Finding Genetic Variations Associated to Complex Diseases: Needle in Haystack

5 minute read


There are 3,000,000,000 base pairs in the human genome, which define our individual code. 99% of these are identical for all humans- only the remaining 1% can help explain our differences. Finding these differences, or single nucleotide polymorphisms (SNPs), is the equivalent of looking for a needle in a haystack. SNPs are random and can be harmless, or they can be correlated with specific diseases or traits.

Genome-wide association studies (GWAS) have gained traction since the mid 2000s, with over 7,800 GWAS studies performed which have facilitated the detection of  over 159,200 unique ‘needles’ – SNP-trait associations, all archived in EMBL-EBI’s GWAS Catalogue

GWAS cohortsThe basic premise behind GWAS is to compare the genetic variations between two cohorts: the first is a set of individuals with a specific disease or trait being studied, and the second is the control group. Essentially, researchers are able to identify genetic variations associated with a particular disease. 

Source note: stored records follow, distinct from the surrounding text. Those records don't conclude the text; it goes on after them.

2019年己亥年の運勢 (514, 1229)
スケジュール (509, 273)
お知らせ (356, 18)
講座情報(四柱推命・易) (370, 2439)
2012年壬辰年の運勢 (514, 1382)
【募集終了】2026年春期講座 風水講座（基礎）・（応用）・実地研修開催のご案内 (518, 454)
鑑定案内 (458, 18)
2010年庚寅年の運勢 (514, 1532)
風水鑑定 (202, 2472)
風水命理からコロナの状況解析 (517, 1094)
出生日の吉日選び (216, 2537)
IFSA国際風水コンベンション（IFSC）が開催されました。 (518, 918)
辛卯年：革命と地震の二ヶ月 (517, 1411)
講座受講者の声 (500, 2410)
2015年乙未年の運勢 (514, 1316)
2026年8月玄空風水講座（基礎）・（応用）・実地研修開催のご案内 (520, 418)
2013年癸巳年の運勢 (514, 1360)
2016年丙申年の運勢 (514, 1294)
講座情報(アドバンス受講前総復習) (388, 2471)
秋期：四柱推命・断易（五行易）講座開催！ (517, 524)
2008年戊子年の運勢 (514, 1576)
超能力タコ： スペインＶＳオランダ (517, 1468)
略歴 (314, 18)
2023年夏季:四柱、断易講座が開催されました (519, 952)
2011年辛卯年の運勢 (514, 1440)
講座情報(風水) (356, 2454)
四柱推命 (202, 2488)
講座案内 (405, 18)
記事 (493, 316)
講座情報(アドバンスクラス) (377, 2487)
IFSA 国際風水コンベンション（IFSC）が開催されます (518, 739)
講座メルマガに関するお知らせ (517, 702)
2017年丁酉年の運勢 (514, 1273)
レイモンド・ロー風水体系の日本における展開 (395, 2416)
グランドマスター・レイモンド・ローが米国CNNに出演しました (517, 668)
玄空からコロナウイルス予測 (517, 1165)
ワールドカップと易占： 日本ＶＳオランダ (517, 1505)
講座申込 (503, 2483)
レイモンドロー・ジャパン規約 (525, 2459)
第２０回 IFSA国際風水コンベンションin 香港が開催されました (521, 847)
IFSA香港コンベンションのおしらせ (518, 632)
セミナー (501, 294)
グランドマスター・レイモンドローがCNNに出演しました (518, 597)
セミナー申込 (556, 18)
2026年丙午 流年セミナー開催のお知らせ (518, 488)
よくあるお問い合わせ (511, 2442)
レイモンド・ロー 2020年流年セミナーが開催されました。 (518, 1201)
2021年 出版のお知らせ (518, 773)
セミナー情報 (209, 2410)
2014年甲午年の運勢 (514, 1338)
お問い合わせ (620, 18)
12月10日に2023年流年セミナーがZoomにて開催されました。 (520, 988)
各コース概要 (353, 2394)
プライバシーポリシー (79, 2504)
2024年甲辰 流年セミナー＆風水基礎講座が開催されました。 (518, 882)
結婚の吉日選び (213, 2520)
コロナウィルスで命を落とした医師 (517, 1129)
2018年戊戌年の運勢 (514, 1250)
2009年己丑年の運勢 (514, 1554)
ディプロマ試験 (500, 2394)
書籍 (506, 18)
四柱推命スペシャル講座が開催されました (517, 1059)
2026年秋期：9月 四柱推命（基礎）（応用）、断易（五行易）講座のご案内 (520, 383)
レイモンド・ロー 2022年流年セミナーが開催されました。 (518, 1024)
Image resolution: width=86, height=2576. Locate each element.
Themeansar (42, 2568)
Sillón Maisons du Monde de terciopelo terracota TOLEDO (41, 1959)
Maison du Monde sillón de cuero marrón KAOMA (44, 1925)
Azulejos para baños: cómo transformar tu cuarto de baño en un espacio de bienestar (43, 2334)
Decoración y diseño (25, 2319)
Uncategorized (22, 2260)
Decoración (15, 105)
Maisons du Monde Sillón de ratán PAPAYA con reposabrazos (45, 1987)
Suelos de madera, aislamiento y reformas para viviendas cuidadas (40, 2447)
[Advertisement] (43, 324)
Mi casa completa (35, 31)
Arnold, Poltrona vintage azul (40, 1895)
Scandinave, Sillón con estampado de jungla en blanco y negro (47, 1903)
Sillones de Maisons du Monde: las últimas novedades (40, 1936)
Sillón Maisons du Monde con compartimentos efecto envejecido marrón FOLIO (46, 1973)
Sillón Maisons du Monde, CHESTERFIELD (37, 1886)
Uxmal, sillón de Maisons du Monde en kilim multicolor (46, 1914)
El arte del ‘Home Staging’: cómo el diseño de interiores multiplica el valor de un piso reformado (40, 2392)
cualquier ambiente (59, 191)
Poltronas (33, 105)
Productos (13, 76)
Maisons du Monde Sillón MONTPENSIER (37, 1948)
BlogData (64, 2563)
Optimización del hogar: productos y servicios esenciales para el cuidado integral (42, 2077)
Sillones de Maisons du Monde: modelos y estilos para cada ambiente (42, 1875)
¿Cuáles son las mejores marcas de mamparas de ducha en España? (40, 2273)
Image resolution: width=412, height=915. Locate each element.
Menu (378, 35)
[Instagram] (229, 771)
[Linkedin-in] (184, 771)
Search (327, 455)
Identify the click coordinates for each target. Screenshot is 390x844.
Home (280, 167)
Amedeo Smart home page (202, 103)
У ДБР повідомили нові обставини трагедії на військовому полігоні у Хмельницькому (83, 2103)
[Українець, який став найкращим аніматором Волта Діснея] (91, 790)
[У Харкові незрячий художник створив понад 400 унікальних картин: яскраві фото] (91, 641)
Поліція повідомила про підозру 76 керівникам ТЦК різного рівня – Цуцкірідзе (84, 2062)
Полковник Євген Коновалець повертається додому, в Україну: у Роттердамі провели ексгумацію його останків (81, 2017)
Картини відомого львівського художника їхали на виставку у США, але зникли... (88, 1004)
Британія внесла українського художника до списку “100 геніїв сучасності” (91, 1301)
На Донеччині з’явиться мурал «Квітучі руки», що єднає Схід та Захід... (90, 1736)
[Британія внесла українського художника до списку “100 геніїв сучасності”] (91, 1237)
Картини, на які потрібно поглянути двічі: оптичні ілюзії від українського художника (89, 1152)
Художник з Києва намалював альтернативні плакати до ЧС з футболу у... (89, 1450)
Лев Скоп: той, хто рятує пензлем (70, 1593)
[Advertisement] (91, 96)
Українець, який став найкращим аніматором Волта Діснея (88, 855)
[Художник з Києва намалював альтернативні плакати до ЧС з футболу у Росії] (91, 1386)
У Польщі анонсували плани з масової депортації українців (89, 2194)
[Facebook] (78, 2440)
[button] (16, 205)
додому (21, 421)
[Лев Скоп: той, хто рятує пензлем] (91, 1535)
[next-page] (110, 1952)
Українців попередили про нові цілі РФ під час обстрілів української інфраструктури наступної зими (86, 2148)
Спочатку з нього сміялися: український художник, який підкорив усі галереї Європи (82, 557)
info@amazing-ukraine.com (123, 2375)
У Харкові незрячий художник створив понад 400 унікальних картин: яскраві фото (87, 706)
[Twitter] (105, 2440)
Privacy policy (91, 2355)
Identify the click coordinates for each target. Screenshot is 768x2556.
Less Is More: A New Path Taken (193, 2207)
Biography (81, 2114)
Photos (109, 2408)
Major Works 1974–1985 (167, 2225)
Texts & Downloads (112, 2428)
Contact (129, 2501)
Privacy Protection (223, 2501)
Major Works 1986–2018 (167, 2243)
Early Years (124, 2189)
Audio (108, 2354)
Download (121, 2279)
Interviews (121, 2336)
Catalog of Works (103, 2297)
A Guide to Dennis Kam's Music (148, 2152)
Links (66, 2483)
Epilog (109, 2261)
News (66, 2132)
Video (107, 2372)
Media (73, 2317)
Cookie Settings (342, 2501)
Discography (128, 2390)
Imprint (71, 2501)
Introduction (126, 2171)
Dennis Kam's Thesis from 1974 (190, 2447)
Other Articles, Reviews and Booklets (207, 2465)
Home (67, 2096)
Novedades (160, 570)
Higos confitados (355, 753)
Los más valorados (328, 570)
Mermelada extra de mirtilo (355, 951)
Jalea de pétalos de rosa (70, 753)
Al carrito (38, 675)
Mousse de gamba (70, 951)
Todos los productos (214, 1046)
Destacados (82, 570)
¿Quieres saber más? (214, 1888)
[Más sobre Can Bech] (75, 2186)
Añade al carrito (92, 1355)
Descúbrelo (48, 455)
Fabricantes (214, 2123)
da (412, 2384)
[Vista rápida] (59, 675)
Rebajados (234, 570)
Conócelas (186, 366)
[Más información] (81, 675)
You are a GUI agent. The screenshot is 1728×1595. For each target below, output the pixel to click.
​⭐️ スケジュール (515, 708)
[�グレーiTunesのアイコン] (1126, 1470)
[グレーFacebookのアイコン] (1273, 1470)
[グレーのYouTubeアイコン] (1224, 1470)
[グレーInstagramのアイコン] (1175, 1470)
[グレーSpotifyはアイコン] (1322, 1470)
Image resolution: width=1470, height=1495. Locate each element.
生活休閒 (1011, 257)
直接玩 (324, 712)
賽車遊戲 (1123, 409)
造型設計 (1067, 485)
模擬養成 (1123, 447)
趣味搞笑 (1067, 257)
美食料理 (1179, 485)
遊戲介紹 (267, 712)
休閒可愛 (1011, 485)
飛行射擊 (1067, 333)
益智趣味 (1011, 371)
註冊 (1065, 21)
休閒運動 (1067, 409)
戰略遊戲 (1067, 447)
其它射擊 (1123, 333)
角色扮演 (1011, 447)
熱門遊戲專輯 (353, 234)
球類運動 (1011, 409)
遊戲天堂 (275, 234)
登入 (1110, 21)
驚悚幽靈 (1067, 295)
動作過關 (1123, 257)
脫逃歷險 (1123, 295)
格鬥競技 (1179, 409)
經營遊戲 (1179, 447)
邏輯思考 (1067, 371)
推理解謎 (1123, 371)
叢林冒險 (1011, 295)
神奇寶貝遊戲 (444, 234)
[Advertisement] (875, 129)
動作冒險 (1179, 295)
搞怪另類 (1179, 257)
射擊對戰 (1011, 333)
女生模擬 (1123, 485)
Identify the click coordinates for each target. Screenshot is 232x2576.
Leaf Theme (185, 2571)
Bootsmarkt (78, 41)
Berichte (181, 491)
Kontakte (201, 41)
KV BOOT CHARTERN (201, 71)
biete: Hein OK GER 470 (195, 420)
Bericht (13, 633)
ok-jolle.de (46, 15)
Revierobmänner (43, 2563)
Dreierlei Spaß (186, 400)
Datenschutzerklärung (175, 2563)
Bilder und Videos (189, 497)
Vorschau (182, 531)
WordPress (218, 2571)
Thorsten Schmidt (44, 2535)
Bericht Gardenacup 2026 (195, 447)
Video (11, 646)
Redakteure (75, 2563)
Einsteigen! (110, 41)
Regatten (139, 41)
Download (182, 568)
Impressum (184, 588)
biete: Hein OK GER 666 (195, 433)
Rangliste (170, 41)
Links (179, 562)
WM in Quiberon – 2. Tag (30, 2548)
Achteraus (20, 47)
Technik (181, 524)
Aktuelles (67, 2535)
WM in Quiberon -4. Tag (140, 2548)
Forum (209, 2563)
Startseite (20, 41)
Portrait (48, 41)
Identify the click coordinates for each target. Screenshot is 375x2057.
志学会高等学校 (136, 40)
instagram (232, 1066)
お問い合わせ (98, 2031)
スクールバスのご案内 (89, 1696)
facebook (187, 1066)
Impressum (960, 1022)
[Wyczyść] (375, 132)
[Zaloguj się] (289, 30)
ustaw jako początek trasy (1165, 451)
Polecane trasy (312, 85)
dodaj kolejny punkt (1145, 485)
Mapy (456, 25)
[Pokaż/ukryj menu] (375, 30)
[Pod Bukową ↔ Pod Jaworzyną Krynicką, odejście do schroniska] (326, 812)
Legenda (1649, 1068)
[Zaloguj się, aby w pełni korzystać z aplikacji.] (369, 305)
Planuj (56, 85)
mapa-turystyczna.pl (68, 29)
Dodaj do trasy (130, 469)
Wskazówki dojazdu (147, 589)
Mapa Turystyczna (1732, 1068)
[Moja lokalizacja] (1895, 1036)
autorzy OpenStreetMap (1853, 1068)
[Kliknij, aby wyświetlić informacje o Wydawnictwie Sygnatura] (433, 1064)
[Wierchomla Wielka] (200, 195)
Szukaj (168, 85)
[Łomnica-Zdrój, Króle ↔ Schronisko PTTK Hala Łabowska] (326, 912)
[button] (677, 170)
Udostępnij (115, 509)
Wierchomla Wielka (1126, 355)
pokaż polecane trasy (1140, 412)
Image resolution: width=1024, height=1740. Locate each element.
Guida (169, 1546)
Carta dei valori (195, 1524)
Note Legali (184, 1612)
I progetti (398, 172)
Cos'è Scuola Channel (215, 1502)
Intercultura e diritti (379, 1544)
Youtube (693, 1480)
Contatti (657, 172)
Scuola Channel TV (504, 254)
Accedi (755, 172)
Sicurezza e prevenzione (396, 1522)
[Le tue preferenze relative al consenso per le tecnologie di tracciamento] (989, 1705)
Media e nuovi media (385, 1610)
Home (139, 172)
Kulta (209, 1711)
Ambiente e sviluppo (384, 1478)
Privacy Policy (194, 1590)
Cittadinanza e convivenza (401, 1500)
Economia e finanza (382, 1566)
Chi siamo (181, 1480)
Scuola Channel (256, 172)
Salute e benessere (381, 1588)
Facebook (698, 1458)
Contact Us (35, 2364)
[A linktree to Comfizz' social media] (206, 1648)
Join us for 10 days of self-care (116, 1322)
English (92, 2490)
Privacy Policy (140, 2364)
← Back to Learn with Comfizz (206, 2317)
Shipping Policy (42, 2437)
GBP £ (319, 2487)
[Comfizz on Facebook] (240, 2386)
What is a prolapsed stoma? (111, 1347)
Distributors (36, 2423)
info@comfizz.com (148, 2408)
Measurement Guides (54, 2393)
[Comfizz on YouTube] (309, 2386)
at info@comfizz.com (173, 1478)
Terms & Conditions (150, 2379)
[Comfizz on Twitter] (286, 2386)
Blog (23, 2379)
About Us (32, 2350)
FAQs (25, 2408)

Phenome-wide association studies (PheWAS), are the complementary ‘inverse’ approach to GWAS, and examine many different phenotypes to see which are associated to a given genetic variant. The fundamental difference between both methods is the direction of inference – in GWAS it is from outcome to exposure, while in PheWAS it is from exposure to outcome. 

GWAS enabled a major shift in the way we link genotype to phenotype & map disease traits 

GWAS and PheWAS have proven to be the most powerful ways of revealing the effects between genetic variations and phenotypic outcomes. Before such methods were implemented, researchers had relatively low-resolution approaches (i.e. linkage mapping) or more targeted approaches where candidate genes were resequenced in cohorts of interest. Post-GWAS is an entirely different story – we now have a high-resolution and unbiased approach to unearthing regions or genes that may have not previously been on our radar.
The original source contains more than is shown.